Then a couple weeks later, a different guy approached me in the teachers’ lounge. How are you, Mr. Brett? I’m good. Do you have comfort? Yes, I’m comfortable. You like girl? Cheap. Just like that. He sensed my puzzlement – here, Pak? – and laughed off the question. Then he said, Maybe? I don’t know if he’s running girls himself or just freelance brokering. We didn’t get that far.
* * *
I work in a vocational school where most of my best students are girls. They represent a small minority at an institution that mostly trains auto mechanics, carpenters, bricklayers, electricians, and computer network technicians – the girls are almost all enrolled in computer classes – but they are invariably the hardest working kids in English classes and their grades, like girls’ grades everywhere, are better than those of their boy classmates.
They wear uniforms with skirts, some with headscarves, they walk behind the boys, they are quiet and deferential to adults, and they often hold their hands to their mouths when they laugh, which is pretty often. They seem at least three or four years younger, socially and even pop-culturally, than the high school students I’ve taught in Chicago. Just nice kids. And yet this is where nice ends for most of them.
They are vaguely co-equal at the school, although often shouted down and hectored by the boys, but for most of my blue-collar girl students that social standing ends at graduation. They will become Indonesia women, unapologetically second-class citizens.
Those from the more conservative Muslim families will feel it first, married into traditional roles of wife and mother while still in their teens. The others will be expected to assume those roles sooner or later. Their husbands will be free, at some point (beginning when, exactly?), to buy sex or peddle it to others. Maybe the women will hear or know of the jokes and boasts and offers, and maybe they won’t. Maybe they’ll smile through it. Whatever else they do, they’ll bear it.
Madura. Java. Indonesia. All hardest on the vulnerable or the fair. This is a man’s island, country, and world. I’ve gotten to know the director of my town’s women’s crisis center and she told me once that she cannot keep up with her voicemail some days, with the messages from women in distress, women beaten by their husbands and sons, women raped by their partners. She just does what she can while the phone keeps ringing.
Most of the women she helps come from Muslim families, but then most of our town is Muslim. I asked if Muslim men were harder on their wives and girlfriends than local Christian men. The crisis center director is a Christian, and her husband is a former high-ranking local official. She is a well-established figure in our little city, and the question made her uncomfortable. I don’t want to say, she finally answered.
* * *
We went to the bull races in Madura because the guide books and some friends suggested we’d find an especially authentic Indonesian experience out there, way off the tourist trail.

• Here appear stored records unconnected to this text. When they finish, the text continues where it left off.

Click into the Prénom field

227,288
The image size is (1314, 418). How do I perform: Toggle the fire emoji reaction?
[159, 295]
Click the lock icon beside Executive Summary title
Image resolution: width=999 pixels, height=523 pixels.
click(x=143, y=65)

And sure enough it was.
But what’s authentically Indonesian? Is it the ceremonial beauty and harsh running conditions of the races, the outwardly visible and highly photogenic spectacle – the smiling kids hawking souvenir bull whips, the gamelan bull bands, the red-and-white banners lazing in the windless air; the wizened old women stirring pots of bakso and mie inside the festival grounds?

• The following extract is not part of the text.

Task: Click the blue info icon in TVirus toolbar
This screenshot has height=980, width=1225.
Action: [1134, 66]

Sure, but what about the unspoken, underground authentisms like Pak Budi and the young cop-pimp, the undercurrents of privilege and exclusion, of unabashed, systemic corruption?
None are discussed in the tourist literature. They’re less picture-perfect, of course, and they’re significantly harder to celebrate as a visitor with a suitcase to fill with curios.
Yet all are fundamental parts of the Indonesian experience – the rule-breakers, libertines, powerbrokers, flesh-peddlers, and good-times salesmen – and through them we can glimpse the other Indonesia, the unadvertised Indonesia: An Insider’s Guide to Comforts and Available Opportunities.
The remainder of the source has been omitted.